## Given records
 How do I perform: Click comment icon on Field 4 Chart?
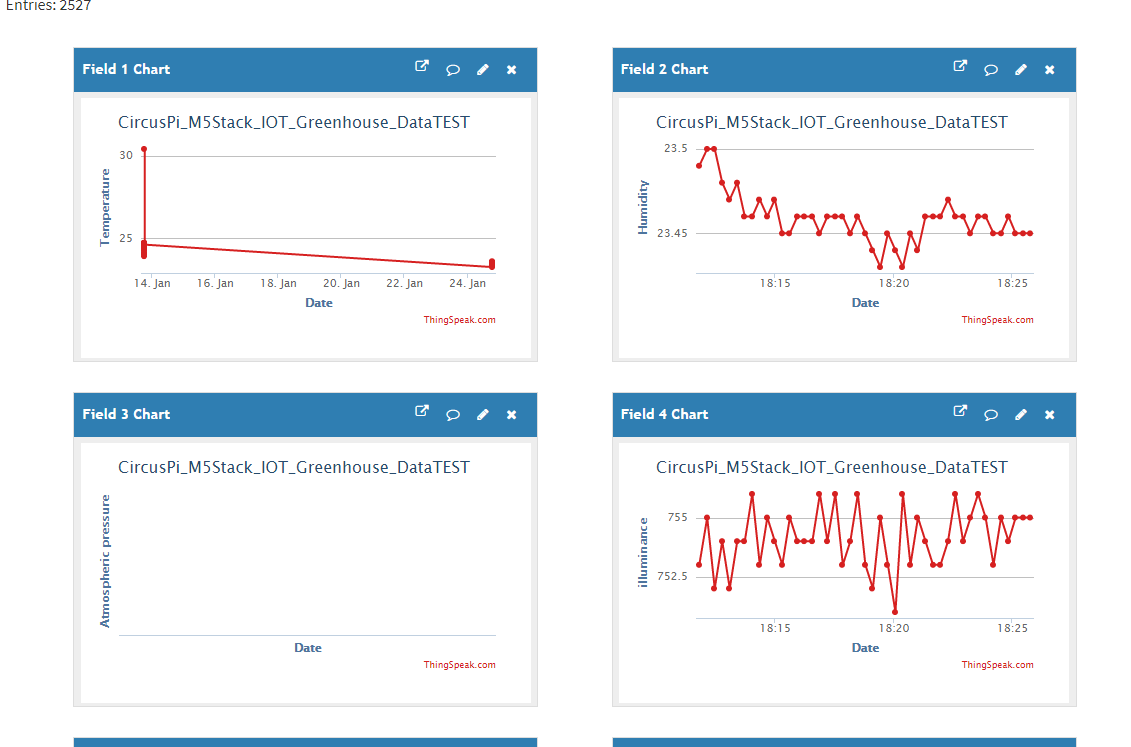(991, 415)
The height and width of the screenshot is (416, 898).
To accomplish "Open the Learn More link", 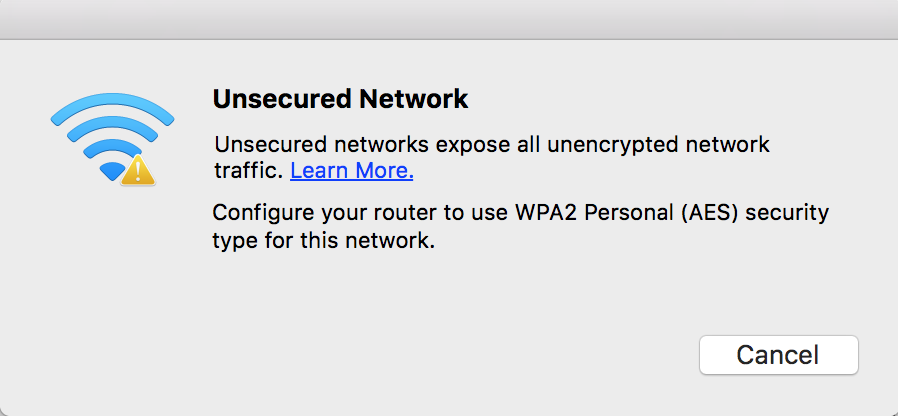I will 352,170.
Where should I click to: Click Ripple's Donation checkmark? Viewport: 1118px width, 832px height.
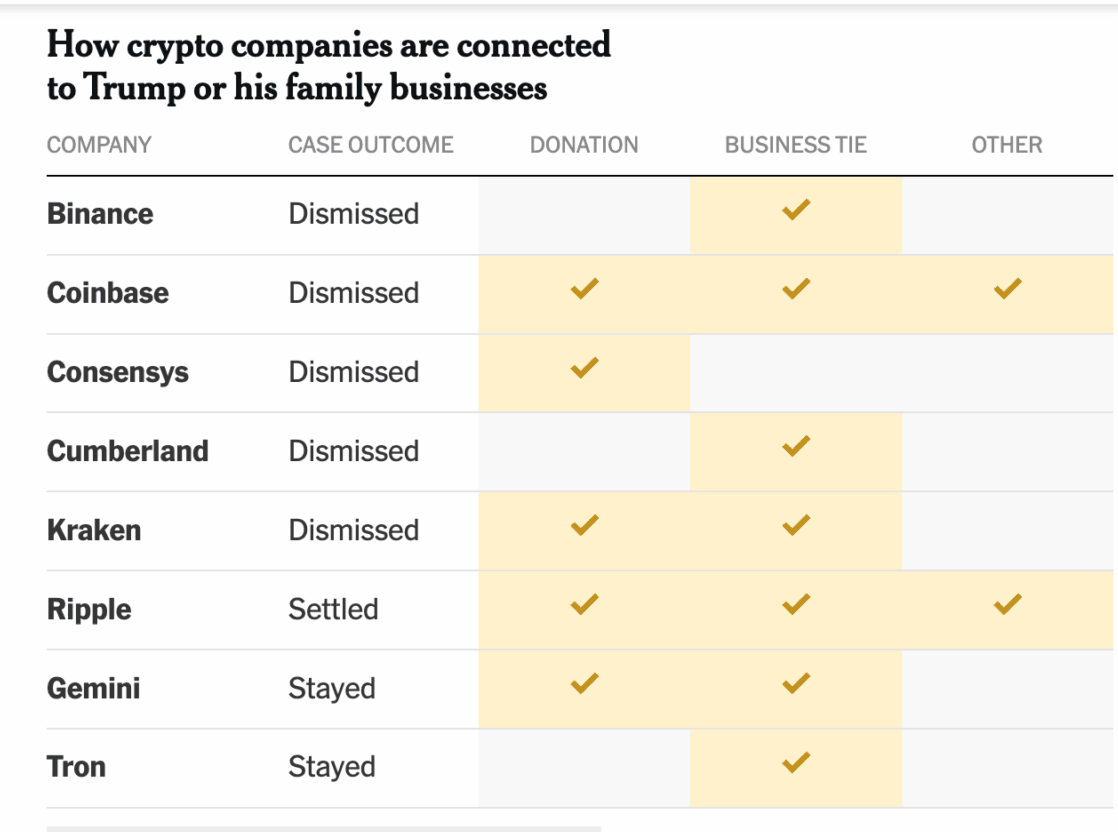coord(584,604)
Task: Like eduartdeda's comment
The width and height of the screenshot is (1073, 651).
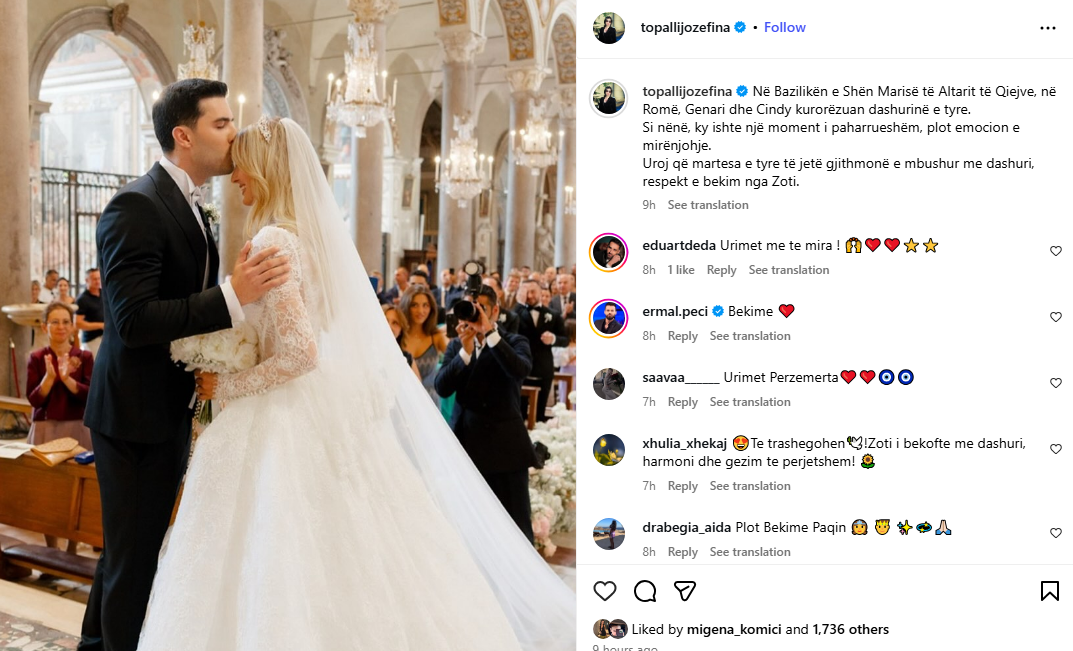Action: (1056, 251)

## Exercise directions
Lines from the one with "Where should I" through the final line of the records are the whole answer; print them exactly, minus any pictures.

## Answer to this task
Where should I click to: Click Ripple's Donation checkmark? Viewport: 1118px width, 832px height.
coord(584,604)
Task: Like eduartdeda's comment
The width and height of the screenshot is (1073, 651).
Action: (1056, 251)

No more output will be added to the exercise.